> _Given problem_
Copy the items from the first line through the line containing "Action: pos(671,478)", requests included, and lower every click coordinate in the answers by 86. Leave all numbers in the requests unchanged.
━━━━━━━━━━━━━━━━━━━━━━━━━━━━━━
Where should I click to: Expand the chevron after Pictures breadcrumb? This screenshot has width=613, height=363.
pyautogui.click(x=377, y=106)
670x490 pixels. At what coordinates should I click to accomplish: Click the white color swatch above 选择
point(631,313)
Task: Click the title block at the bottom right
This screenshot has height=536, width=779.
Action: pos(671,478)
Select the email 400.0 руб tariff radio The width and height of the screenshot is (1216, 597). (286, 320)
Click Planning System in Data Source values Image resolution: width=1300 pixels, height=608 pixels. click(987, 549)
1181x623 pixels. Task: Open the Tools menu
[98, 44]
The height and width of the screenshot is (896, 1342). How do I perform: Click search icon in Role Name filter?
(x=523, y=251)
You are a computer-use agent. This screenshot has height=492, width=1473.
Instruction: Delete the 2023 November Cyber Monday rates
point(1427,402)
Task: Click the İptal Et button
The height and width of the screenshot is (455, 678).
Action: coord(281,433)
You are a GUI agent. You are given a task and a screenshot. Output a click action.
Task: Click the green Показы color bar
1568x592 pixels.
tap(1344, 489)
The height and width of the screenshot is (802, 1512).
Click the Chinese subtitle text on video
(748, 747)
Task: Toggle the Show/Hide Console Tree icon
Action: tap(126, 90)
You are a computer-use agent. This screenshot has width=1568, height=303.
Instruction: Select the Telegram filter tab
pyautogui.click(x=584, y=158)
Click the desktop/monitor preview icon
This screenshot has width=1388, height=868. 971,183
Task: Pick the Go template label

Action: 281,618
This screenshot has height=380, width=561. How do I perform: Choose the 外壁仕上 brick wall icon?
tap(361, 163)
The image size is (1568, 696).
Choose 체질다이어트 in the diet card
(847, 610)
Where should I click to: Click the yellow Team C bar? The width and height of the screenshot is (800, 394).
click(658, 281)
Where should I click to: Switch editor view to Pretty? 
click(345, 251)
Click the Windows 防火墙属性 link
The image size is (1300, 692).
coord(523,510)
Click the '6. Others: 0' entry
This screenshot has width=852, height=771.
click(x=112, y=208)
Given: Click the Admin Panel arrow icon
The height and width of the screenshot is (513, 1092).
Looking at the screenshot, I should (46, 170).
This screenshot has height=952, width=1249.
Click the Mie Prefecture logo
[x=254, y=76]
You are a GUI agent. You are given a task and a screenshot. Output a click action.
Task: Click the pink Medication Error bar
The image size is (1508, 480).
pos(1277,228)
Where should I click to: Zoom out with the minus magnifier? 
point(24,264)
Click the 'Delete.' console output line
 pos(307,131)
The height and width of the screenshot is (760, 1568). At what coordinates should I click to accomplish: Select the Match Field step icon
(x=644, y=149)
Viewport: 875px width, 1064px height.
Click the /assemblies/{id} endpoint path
━━━━━━━━━━━━━━━━━━━━━━━━━━━━━━
> _Output for this task_
Where should I click to: Expand the chevron after Pictures breadcrumb? This screenshot has width=613, height=363.
pyautogui.click(x=291, y=20)
670x490 pixels. At what coordinates should I click to accomplish: Click the white color swatch above 选择
point(545,227)
Task: Click the title block at the bottom right
This screenshot has height=536, width=779.
Action: pos(585,392)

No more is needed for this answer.